Pada pemikiran Abad Pertengahan, ada upaya mengembalikan paradoks manusia dengan kekuatan semesta ini tapi tidak direpresentasikan oleh dewa melainkan oleh Tuhan.
Ide ini sebenarnya bersumber dari pemikiran dualisme Plato yang dimistifikasi oleh Neo-Platonisme.
Walaupun Plato tidak menyebutkan Tuhan sebagai sommun bonum tapi pemikir selanjutnya menafsirkan pemikirannya ke arah teisme. Baru pada Aristoteles, alam idea dikonkritkan ke dalam pikiran manusia (abstraksi) yang menghasilkan konsep unmoveable mover (penggerak yang tidak bergerak).
Aristoteles juga menghindari dualisme Plato. Baginya ada “realitas antara” (reality in between) dari alam fisik ke alam metafisik, yaitu alam matematis. Tapi semuanya akumulasi pikiran manusia. Kemampuan abstraksi dapat memilah yang fisik, metafisik, dan mathesis sehingga manusia mampu memikirkan Tuhan.

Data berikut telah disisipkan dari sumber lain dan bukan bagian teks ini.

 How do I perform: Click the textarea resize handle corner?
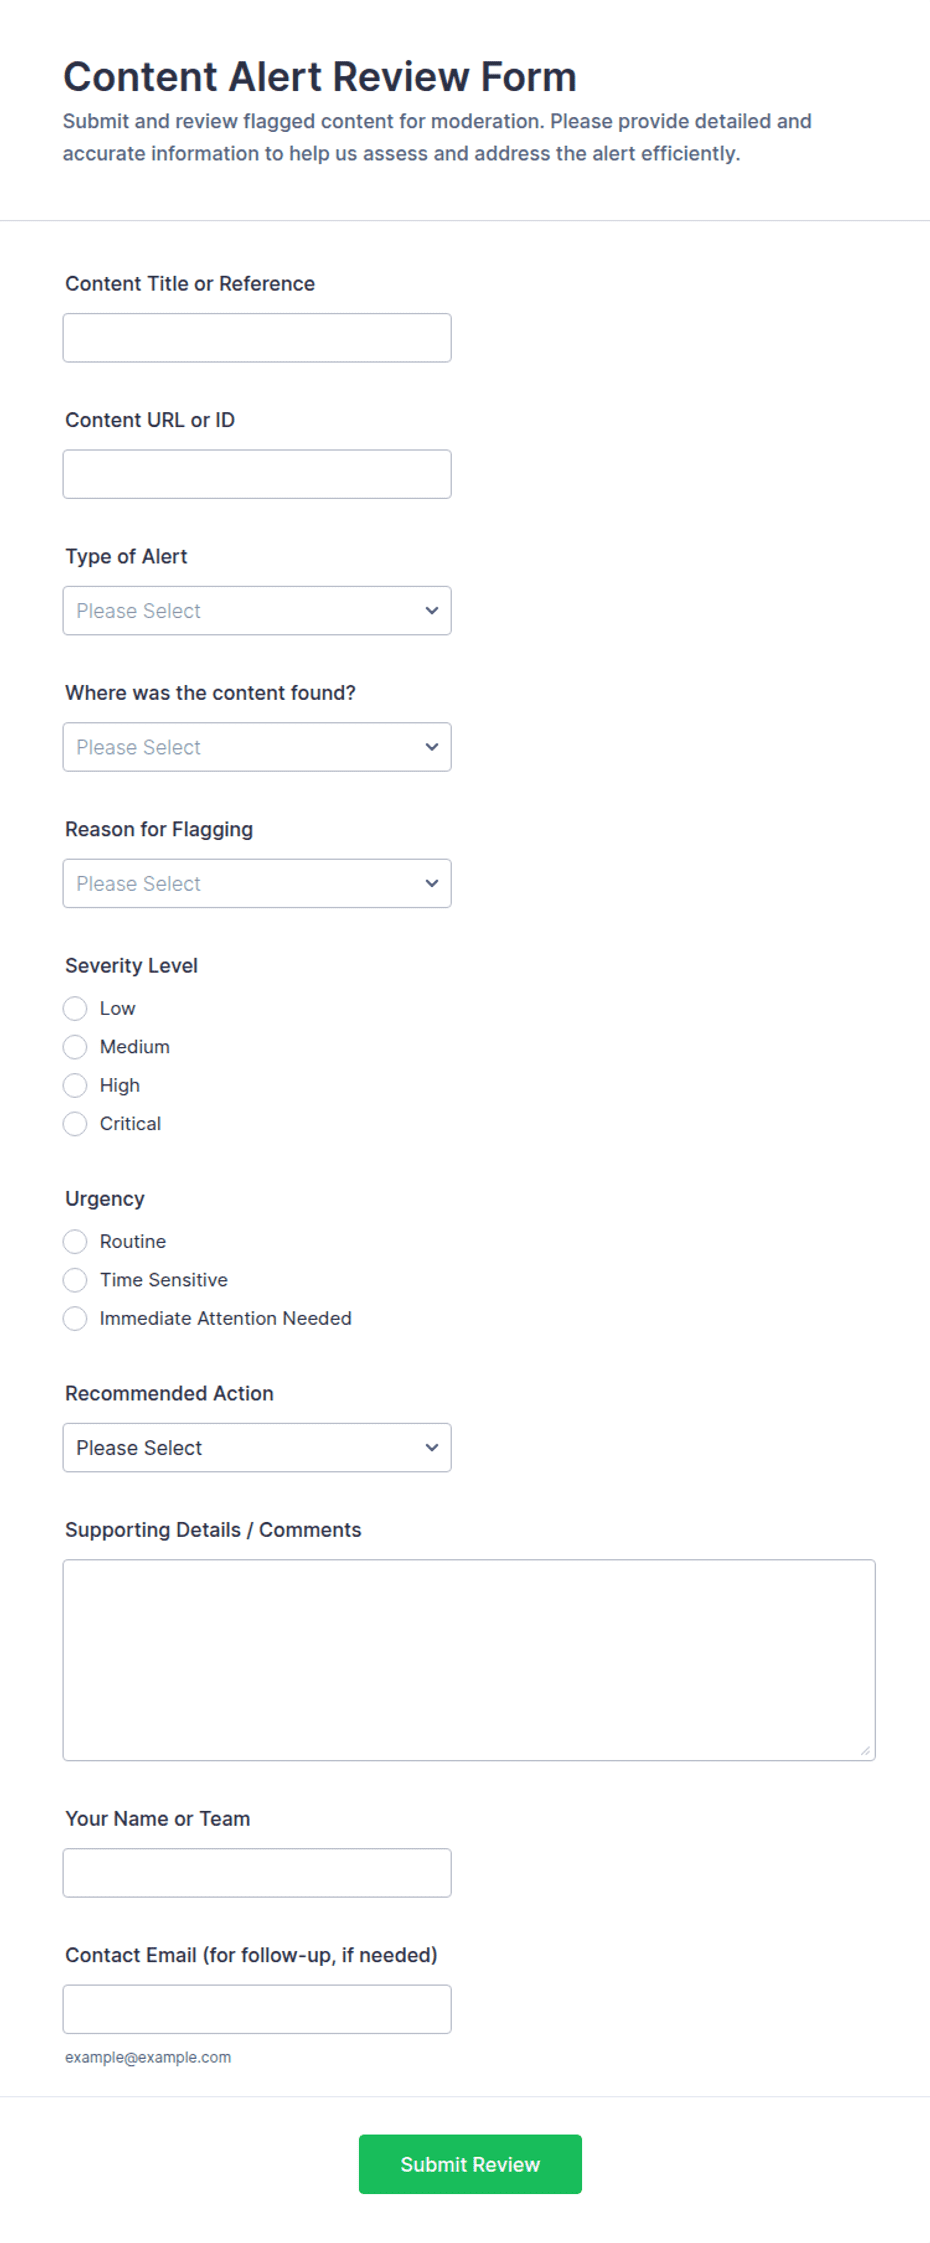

Inilah alasan mengapa masyarakat muslim menerima pemikiran Plato dan Aristoteles serta mendamaikan proyeksi pikiran dengan wahyu Ilahi. Sampai-sampai menisbatkan gelar kepada Aristoteles sebagai “Guru Pertama” (al-muallim al-awwal).
Al-Muallim al-Tsani adalah Ibnu Sina tapi pewaris pemikiran Aristoteles yang sebenarnya adalah seorang Qadi agung yang menulis kitab fiqih Al-Bidayat al-Mujtahid, yaitu Ibnu Rusyd. Adapun pemikiran Abad Pertengahan cenderung mensubordinat pikiran di bawah wahyu.
Paradoks manusia bersumber dari state of nature-nya sendiri. Sebuah keinginan luhur untuk memahami diri berangkat dari ambiguitas kelebihan dan kekurangannya. Paradoks ini adalah sebuah pergulatan dengan diri, dengan identitasnya.
Immanuel Kant, filsuf dari kota kecil Konisberg pada Abad 14 (Abad Pencerahan atau Aufklaurung) ingin menggugah kesadaran manusia untuk menguasai alam. Untuk menguasai alam, metode berpikir manusia harus kembali mendulang Plato dan Aristoteles. Plato diwakili oleh rasionalisme Rene Descartes dan Aristoteles direpresentasi oleh empirisme David Hume.
Salah satu kelebihan Kant adalah mampu mensintesiskan dua kubu ekstrem ini: pandangan matematis Descartes tentang manusia dan pemikiran Hume yang empiris aposteriori.
“Sapere Aude… !!!” (berani lah berpikir sendiri), kata Kant.
Pergulatannya bukan dengan diri tapi mencari ikhtiar menguasai semesta (kita diingatkan dengan teori Immanuel Kant dan Laplace tentang terbentuknya tata surya dengan teori kabut atau nebula!). Kesadaran murni manusia tentang yang gaib, yang noumena dapat dilihat dari pengalaman sehari-hari.